Петька поставил на стол котел, окутанный паром, из которого торчали петушиные ноги. Насыпал в миску картошки, нарезал ржаного хлеба, и все с жадностью накинулись на еду. Потом пили чай с сахарином и негромко переговаривались.
— Вот задал нам задачу этот профессор, — сокрушенно проговорил Кувалдин, вставая из-за стола. — Все складывается так, что все дороги ведут к этому профессору, а он от всего отказывается.
Кувалдин помолчал, наблюдая, как Петька устраивал на топчане нехитрую постель.
— Почему-то мне казалось, что этот аппарат… и… этот камень имеют между собой какую-то связь, я и профессору показал его с определенной целью. Но только, видно, ошибся.
При этих словах Петька повернул голову.
— Вы думаете, дядя Степан… аппарат построил этот профессор?
— Да, Петро, думаю.
— Его… построил другой.
Кувалдин встал и подошел к Петьке.
— А ты его видел, этот аппарат?
Петька отрицательно тряхнул головой.
Юнг шумно вздохнул и тоже приковылял к нему.
Мальчуган явно боролся с какими-то чувствами, наконец он решился и уже более твердым голосом спросил:
— Дядя Степан, а вы, правда, хотите помочь профессору?
— Правда, Петя.
— Обещайте, что вы ничего не сделаете плохого тому человеку, о котором я вам расскажу.
— Обещаем, Петя, — почти в голос проговорили Кувалдин и Юнг.
— Ну, тогда слушайте. Родился я не здесь, а далеко на Байкальском море. Отца я плохо помню, матки у меня вовсе не было, а может быть, и была, кто ее знает.
Рыбачили мы с отцом, рыбу продавать ездили в город. Жили мы у самого моря.

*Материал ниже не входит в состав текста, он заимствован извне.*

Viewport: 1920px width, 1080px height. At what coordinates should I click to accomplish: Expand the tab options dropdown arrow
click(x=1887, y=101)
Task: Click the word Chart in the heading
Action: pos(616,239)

Студеное наше море, а рыбой богато. Давно это было, только помню все, как сейчас. Отца уже забыл, а день этот проклятый ввек не забуду, — голос Петьки дрогнул. — Ну вот, однажды, было это как раз в бурю, мы с отцом несколько дней сети чинили, снасть в порядок приводили, а море разыгралось, страсть. Про «рыбачку» и не думай, ветер, дождь. Отец и говорит: «Не достало бы!» Хата наша у самой воды стояла. Взял светляк. «Пойду, — говорит, — что мне ворчун скажет», — так он Байкал называл, и ушел, и долго его не было. Вдруг возвращается он весь мокрый…
«Петя, — говорит, — кажись, люди в море гибнут, бочку нужно засветить». Вместо маяка у нас бочка со смолой стояла. Взял он огневик и ушел, я тоже оделся и вышел. А море черно, ревет все кругом, а ветер такой, что только у земли держаться можно. Отец «бочку» приспособляет, а в море вроде огонек сверкает. Не горит бочка, задувает ее. Побежал отец в сарай, взял несколько омулей и зажег их, они очень хорошо горят, когда сухие. Долго мы ждали, отец с полпуда рыбы спалил. Глядим, совсем близко огонек опять сверкнул и вроде крик донесся. «Ну, слава богу, — говорит отец, — заметили, может, выберутся». Берег у нас хороший, ровный, не опасный. Подождали мы еще, я совсем озяб, да и папаня тоже. Глядим, лодка показалась вроде баркаса — большая и людей в ней полно. Засветили мы еще огня и давай кричать, отец радешенек, что помог людям в беде. Хороший он у меня был.